Inverser la courbe du chômage : et après ?

Pierre Concialdi, chercheur à l'Institut de recherches économiques et sociales

C'est devenu le leitmotiv du gouvernement : il faut "inverser la courbe du chômage" avant la fin de l'année. La montée en charge des emplois aidés (notamment avec l'élargissement des emplois d'avenir aux jeunes qualifiés) devrait aider le gouvernement à progresser vers son objectif volontariste. Le léger rebond de la croissance annoncé par l'Insee pour le second trimestre de l'année (+ 0,5 %) devrait aussi aller dans ce sens, même si on est encore loin de la croissance nécessaire pour que l'économie parvienne à créer des emplois (au minimum 1,5 %, contre un "acquis" de 0,1 %).

A cette panoplie, le président de la République a ajouté un nouvel "outil" en décidant de s'attaquer à la question des emplois non pourvus.

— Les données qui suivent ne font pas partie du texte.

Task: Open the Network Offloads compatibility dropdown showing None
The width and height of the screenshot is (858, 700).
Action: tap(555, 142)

On sait pourtant que cette question est un faux problème qui sert, au pire, à stigmatiser encore davantage les chômeurs (comme le faisait Nicolas Sarkozy) et, au mieux, à afficher un peu de volontarisme politique [1]. François Hollande a ainsi déclaré vouloir prendre cette question "par les cornes" en s'engageant à porter à 100 000 le nombre de formations à ces emplois (soit 30 000 en 2013 et 70 000 en 2014). Pourquoi pas. Mais les chômeurs n'ont pas attendu le plan gouvernemental pour demander des formations qui leur sont souvent refusées. Un refus qui commence à apparaître de façon significative parmi les motifs de contentieux qui opposent les chômeurs à Pôle emploi [2], de même que le défaut d'accompagnement. Sur ce dernier point d'ailleurs, les indicateurs récemment publiés par Pôle emploi dans le cadre de la convention tripartite Etat-Unedic-Pôle emploi 2012-2014 montrent que le volume des effectifs consacrés à l'accompagnement des chômeurs reste inférieur de 30 % à l'objectif fixé pour 2014.

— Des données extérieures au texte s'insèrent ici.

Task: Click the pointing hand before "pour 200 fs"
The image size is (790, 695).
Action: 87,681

Davantage de contrats aidés et de formations, un meilleur accompagnement, tout cela peut permettre d'endiguer la montée du chômage et d'inverser la courbe. Mais ces mesures sont loin d'être à la hauteur du problème.

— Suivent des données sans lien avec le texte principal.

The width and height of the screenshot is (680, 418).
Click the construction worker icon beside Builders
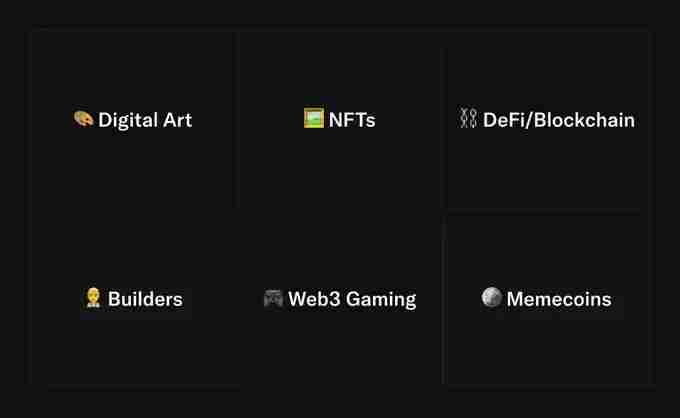pyautogui.click(x=94, y=298)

Que l'on se tourne vers les chiffres de Pôle emploi (5,7 millions de demandeurs d'emploi inscrits au deuxième trimestre 2013) ou vers ceux de l'Insee (environ 5,5 millions de personnes au chômage, en sous-emploi ou souhaitant travailler à la même période), la pénurie d'emplois n'a jamais été aussi massive. Pour un gouvernement qui souhaite dresser des perspectives à dix ans, il est nécessaire de prendre des mesures structurelles pour retrouver le plein-emploi. Et la croissance ne peut plus être l'unique planche de salut. La réduction collective du temps de travail demeure le seul levier qui, à moyen et long termes, peut permettre d'atteindre cet objectif. Reste à savoir si, parmi les ministres qui ont réfléchi pendant l'été à la France de 2025, certains ont eu le réalisme et le courage politique de la proposer.

Pierre Concialdi, chercheur à l'Institut de recherches économiques et sociales
 Notes
  • (1) "Chômage et emplois vacants : démagogie, manipulations statistiques et idéologie", Note ACDC n° 7, juin 2011 (http://acdc2007.free.fr/76011.pdf).
  • (2) Rapport 2012 du médiateur de Pôle emploi, avril 2013.